© JUNGE FREIHEIT Verlag GmbH & Co. www.jungefreiheit.de 20/19 / 10. Mai 2019

Welterfahren trifft auf weltoffen
Debattenkultur: Jakob Augstein und Karlheinz Weißmann diskutieren auf Schloß Ettersburg
Fabian Schmidt-Ahmad

Goethe und Herder hatte die Herzogin Anna Amalia auf ihrem Schloß Ettersburg bei Weimar empfangen. Einen Steinwurf entfernt wurde das Konzentrationslager Buchenwald errichtet. Wohl und Wehe der Deutschen so dicht vereint – eine dramatische Kulisse für ein Gipfelgespräch der besonderen Art. Denn übereinander reden ist zwar bei Rechten wie Linken gegenwärtig schwer in Mode, doch miteinander eher unbekannt, zumindest in der Öffentlichkeit. Aber eben jenes geschah am vergangenen Sonntag in Thüringen.

Auf der einen Seite saß Jakob Augstein (51), Herausgeber der Wochenzeitung Freitag und Miteigentümer des Spiegel-Verlags, auf der anderen der Historiker Karlheinz Weißmann (60). Beide ließen die demokratische Tradition des agonalen Gesprächs wieder aufleben, bei der es nicht um Konsensfindung, sondern um Positionsbestimmung geht. Als der Gastgeber der ausverkauften Veranstaltung, Schloßdirektor Peter Krause, das Gespräch mit der Frage eröffnete, ob Rechts und Links überhaupt noch sinnvolle Begriffe seien, herrschte dennoch zunächst Einmütigkeit.

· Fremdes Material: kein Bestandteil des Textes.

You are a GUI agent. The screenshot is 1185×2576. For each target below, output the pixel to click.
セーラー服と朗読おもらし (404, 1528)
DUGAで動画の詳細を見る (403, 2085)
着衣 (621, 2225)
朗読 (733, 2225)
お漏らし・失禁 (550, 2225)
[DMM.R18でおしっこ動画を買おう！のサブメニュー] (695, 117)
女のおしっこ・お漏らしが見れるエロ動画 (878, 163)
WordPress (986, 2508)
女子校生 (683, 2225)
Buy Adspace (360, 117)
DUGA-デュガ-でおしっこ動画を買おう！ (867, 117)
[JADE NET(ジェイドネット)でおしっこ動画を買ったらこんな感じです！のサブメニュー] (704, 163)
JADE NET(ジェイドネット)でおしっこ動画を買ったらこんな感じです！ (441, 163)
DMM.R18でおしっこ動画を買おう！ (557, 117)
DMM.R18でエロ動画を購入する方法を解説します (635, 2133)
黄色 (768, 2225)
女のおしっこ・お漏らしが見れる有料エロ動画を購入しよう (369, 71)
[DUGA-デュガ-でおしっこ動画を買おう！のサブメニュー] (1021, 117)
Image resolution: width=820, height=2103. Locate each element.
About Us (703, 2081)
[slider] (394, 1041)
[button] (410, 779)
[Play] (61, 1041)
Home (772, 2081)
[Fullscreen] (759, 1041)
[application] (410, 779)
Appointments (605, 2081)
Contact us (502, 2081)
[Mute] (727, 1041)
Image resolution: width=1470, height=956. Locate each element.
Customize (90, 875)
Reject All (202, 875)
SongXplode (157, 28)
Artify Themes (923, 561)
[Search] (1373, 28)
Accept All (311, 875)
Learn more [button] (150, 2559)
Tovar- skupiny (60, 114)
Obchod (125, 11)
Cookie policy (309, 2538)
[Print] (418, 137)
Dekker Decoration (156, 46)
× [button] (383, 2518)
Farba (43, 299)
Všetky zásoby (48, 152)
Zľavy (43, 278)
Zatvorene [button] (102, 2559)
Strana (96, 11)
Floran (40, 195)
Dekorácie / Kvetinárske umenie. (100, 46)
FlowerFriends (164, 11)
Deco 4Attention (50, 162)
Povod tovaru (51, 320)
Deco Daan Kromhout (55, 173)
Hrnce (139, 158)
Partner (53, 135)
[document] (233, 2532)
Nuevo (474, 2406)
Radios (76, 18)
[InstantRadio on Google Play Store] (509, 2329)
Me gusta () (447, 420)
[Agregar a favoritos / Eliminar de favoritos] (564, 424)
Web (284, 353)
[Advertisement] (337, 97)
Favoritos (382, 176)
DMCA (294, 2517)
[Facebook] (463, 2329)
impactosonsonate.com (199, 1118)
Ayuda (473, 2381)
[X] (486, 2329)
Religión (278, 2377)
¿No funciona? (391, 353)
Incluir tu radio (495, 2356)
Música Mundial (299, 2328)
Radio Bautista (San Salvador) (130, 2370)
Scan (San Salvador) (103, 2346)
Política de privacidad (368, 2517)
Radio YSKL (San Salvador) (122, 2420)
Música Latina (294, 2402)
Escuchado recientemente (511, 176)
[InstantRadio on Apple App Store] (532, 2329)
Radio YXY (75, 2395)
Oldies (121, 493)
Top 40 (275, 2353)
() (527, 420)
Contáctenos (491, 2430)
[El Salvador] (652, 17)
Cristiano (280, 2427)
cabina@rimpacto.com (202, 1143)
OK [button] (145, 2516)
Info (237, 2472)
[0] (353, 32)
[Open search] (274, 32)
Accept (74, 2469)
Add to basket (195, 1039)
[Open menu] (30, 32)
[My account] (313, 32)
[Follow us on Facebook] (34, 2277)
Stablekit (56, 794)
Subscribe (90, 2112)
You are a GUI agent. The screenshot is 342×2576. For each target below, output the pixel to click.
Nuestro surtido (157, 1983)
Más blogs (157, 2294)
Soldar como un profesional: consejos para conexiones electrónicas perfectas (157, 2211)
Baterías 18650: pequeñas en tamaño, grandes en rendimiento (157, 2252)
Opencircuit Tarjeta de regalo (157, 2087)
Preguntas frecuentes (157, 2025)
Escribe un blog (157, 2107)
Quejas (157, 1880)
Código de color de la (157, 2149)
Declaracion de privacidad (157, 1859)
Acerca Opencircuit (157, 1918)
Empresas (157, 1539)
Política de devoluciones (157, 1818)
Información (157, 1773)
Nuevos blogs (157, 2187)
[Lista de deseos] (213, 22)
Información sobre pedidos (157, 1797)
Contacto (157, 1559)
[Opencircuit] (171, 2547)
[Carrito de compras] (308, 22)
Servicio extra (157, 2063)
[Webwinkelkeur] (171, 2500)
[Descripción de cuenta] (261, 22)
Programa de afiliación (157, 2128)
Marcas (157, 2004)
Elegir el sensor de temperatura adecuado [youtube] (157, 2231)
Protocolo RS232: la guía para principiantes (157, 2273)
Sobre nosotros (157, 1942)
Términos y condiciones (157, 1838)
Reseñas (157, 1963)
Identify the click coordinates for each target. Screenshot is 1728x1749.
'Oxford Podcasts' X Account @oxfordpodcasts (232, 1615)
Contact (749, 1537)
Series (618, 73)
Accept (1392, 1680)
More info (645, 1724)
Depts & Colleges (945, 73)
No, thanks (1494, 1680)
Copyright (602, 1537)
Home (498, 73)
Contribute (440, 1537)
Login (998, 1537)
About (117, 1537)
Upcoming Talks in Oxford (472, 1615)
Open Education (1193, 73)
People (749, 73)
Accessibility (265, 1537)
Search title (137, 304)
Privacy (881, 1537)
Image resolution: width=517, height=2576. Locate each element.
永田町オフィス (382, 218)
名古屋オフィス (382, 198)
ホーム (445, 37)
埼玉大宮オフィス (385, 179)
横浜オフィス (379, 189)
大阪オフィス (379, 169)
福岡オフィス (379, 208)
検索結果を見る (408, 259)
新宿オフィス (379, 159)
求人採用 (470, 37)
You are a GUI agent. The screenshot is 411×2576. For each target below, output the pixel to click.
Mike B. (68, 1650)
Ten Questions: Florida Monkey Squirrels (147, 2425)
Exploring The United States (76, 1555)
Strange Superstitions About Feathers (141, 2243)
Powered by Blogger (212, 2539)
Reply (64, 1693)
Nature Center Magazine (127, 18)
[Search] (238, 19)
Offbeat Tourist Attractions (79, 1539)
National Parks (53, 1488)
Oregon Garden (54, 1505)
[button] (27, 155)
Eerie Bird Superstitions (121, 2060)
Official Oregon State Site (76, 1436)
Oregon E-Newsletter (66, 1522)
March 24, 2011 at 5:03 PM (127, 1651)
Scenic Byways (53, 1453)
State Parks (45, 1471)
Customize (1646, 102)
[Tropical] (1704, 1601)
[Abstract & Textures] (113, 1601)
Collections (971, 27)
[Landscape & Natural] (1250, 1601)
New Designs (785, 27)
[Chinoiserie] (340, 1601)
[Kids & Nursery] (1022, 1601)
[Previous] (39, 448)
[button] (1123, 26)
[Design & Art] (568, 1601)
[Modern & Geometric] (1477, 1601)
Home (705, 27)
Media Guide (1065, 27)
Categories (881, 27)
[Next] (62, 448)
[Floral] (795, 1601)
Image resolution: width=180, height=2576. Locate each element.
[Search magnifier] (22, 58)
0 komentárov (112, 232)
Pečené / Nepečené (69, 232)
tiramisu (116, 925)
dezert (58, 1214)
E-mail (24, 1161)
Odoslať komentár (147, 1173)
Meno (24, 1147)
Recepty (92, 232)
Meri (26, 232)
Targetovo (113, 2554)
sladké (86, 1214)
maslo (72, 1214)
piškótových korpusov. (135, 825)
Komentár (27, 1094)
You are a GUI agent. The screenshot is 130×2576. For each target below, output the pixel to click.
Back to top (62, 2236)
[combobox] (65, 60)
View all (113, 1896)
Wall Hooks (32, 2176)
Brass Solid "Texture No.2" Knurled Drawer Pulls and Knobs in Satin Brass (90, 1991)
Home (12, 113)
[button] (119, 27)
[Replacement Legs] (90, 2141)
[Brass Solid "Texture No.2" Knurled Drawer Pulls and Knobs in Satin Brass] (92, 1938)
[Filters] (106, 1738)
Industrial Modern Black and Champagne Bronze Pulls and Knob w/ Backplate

Denn sowohl Augstein wie Weißmann sahen bei allen Umwälzungen trotzdem Konstanten bei Rechts und Links, die sie gegeneinander zu konturieren suchten. Den Hintergrund dafür bildeten der Aufstieg rechter Parteien in Europa und die Wahlerfolge der AfD. „Wir befinden uns inmitten einer rechten Revolution“, stellte Augstein dazu fest. Diese sei durch ein Versagen der Linken möglich geworden, die die eigentlichen sozialen Interessen vergessen hätte. „Wir haben nicht die Machtfrage gestellt, sondern uns ständig um Minderheitenprobleme gekümmert.“

Es sei bedauerlich, so Augstein, daß Linke diese Entwicklung verdrängen und sich nicht mit rechten Positionen auseinandersetzen. Das aber sei notwendig, um den eigenen Standpunkt wiederzufinden. „Leute wie Sie greifen den Artikel 1 des Grundgesetzes an“, warf er Weißmann vor. Doch erst durch diesen Angriff rücke wieder der Wert dieses Artikels über die Würde des Menschen ins Bewußtsein. Als linken Gegenentwurf zeichnete Jakob Augstein ein Land ohne Grenzen, „in dem jeder willkommen ist, der sich an gewisse Regeln hält“.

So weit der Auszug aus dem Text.